### GIVEN INFORMATION
########################################

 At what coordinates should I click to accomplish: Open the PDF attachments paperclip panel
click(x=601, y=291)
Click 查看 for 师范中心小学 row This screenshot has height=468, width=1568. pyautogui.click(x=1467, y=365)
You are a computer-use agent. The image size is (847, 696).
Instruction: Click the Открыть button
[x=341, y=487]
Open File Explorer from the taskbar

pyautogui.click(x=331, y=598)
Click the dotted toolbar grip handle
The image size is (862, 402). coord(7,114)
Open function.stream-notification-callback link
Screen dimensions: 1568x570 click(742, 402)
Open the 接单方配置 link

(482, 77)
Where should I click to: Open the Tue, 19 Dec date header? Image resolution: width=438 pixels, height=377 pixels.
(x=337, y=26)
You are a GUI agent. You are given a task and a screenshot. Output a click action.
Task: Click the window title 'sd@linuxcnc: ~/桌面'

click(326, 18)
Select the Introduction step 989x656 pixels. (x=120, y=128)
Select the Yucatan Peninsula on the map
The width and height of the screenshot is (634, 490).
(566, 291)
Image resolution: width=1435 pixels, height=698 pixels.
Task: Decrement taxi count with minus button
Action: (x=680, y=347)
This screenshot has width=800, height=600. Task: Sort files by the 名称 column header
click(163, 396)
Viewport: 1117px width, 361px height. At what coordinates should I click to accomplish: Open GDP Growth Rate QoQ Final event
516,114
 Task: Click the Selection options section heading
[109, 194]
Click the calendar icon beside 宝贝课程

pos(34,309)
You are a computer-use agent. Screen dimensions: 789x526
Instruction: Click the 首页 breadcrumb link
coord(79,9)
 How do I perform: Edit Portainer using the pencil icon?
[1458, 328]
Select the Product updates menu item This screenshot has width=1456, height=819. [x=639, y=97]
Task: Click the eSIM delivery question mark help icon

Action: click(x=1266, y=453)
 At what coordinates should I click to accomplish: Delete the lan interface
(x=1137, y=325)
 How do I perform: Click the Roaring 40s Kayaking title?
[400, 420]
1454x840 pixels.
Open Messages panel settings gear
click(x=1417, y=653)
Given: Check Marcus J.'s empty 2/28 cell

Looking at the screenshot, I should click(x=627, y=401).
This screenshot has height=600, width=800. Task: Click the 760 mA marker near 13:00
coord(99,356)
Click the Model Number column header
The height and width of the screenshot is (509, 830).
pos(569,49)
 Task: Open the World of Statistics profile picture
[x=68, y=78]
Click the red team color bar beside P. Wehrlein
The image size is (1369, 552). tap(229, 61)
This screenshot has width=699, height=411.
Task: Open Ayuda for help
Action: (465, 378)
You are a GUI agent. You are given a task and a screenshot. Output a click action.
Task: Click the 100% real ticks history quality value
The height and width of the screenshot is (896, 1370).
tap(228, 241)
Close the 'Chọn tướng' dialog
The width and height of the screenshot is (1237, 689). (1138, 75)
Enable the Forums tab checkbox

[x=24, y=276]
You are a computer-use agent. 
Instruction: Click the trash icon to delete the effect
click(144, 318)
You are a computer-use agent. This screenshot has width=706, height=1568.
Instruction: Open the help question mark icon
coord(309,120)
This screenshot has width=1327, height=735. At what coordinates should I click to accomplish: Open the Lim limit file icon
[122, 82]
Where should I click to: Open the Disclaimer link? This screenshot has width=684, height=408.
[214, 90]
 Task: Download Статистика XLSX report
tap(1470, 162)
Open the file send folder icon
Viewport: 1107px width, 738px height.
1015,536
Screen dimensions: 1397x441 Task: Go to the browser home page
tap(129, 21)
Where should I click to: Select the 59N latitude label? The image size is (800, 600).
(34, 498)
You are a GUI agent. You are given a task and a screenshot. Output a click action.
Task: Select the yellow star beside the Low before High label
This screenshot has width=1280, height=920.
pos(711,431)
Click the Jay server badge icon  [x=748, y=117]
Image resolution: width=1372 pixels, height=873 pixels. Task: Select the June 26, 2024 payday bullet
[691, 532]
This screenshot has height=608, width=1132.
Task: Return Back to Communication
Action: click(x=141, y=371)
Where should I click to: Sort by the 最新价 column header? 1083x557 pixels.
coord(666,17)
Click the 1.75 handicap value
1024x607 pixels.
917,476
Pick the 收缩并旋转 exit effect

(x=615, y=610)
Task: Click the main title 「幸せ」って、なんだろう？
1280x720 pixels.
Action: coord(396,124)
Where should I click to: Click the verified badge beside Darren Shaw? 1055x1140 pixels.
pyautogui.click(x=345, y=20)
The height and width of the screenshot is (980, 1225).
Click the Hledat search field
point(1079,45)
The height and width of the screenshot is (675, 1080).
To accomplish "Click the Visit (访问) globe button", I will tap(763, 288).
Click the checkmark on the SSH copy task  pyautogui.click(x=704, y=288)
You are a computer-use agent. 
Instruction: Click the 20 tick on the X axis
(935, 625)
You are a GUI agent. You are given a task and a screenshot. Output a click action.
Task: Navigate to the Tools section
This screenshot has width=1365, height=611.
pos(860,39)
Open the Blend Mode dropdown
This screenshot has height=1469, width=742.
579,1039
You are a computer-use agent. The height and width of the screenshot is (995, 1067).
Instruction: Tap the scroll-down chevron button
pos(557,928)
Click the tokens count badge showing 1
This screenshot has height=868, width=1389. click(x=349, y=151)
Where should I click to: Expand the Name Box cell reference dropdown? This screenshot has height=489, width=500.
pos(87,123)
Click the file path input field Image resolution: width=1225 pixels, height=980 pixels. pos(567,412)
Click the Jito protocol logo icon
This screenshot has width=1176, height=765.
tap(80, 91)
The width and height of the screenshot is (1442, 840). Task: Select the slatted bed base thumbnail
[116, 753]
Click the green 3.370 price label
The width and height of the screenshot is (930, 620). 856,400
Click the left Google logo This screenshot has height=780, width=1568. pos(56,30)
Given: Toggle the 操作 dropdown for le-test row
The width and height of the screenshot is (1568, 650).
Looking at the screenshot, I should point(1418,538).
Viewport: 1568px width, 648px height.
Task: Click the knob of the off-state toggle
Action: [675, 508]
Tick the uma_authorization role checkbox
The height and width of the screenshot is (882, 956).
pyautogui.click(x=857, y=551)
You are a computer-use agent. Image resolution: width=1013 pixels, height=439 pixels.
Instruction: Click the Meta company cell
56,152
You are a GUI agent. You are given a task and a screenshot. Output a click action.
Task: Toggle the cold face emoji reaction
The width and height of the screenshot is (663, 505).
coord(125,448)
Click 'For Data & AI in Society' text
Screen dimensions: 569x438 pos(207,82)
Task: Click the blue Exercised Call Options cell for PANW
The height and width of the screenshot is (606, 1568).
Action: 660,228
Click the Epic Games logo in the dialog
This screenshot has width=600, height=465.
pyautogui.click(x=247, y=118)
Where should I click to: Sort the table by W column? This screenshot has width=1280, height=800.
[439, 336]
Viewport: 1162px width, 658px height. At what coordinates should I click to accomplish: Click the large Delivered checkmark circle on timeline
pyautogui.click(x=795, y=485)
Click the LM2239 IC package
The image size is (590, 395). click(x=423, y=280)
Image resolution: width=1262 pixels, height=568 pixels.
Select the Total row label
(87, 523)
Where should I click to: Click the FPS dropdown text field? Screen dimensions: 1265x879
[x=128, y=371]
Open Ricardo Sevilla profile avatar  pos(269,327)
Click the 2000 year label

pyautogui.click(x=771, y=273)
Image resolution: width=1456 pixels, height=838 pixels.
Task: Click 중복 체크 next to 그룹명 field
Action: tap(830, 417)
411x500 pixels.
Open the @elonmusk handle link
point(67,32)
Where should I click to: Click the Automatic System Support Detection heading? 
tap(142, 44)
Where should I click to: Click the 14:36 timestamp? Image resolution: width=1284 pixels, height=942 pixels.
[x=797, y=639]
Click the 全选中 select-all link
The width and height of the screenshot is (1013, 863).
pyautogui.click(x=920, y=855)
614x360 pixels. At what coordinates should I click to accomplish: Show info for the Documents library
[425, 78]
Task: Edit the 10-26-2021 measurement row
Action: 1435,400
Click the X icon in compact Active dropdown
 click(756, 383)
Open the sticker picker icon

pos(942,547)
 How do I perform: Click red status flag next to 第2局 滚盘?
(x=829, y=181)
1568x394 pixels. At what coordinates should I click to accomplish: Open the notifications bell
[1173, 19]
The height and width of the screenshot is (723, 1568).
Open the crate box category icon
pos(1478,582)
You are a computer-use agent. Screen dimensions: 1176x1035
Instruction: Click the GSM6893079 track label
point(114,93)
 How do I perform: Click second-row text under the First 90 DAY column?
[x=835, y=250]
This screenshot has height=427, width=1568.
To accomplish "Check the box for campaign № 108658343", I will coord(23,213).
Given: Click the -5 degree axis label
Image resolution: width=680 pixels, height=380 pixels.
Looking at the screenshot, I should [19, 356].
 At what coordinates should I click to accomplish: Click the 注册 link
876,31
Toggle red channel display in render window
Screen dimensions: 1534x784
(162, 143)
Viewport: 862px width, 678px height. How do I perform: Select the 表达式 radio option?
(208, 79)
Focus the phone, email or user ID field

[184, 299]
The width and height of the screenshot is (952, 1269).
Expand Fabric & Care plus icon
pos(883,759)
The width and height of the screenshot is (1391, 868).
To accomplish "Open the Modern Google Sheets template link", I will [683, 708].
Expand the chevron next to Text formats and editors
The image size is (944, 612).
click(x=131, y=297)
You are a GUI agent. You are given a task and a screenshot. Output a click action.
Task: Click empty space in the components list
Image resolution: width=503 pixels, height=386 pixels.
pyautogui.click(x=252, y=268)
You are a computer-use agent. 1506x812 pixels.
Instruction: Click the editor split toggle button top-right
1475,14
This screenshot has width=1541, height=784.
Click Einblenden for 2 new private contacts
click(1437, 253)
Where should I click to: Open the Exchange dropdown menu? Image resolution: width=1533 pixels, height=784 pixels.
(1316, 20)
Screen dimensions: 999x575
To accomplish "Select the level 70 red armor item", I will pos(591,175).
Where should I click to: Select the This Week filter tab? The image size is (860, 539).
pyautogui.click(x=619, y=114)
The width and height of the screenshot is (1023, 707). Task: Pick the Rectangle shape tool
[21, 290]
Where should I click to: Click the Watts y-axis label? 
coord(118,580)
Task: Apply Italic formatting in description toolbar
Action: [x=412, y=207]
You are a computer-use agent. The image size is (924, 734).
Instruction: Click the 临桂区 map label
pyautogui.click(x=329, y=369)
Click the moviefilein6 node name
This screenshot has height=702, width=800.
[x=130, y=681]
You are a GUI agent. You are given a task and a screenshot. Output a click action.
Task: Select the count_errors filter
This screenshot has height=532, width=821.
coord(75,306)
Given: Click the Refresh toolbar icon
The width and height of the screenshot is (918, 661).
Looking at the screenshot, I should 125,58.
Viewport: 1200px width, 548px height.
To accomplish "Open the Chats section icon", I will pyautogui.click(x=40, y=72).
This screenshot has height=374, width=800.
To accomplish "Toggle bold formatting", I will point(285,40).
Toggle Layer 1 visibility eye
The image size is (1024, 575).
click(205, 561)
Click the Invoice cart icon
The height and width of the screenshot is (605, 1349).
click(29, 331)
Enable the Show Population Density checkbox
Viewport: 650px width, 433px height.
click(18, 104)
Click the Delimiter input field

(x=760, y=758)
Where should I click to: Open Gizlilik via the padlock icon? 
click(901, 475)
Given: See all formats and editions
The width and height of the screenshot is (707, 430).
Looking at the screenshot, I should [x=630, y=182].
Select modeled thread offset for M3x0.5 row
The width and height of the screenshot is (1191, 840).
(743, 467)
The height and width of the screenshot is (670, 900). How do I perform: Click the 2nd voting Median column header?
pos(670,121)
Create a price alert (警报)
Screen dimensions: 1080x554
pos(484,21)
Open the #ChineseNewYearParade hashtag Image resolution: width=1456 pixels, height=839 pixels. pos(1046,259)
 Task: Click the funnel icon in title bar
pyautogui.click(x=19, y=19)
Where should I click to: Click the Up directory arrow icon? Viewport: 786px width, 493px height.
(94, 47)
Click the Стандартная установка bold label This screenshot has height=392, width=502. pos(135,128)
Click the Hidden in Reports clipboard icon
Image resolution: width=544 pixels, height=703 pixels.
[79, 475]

########################################

### AIM OF THE EXERCISE
Looking at the entries above, count the lines that contain the string "item", then give the number and nothing else.

### SOLUTION FOR THIS PROBLEM
2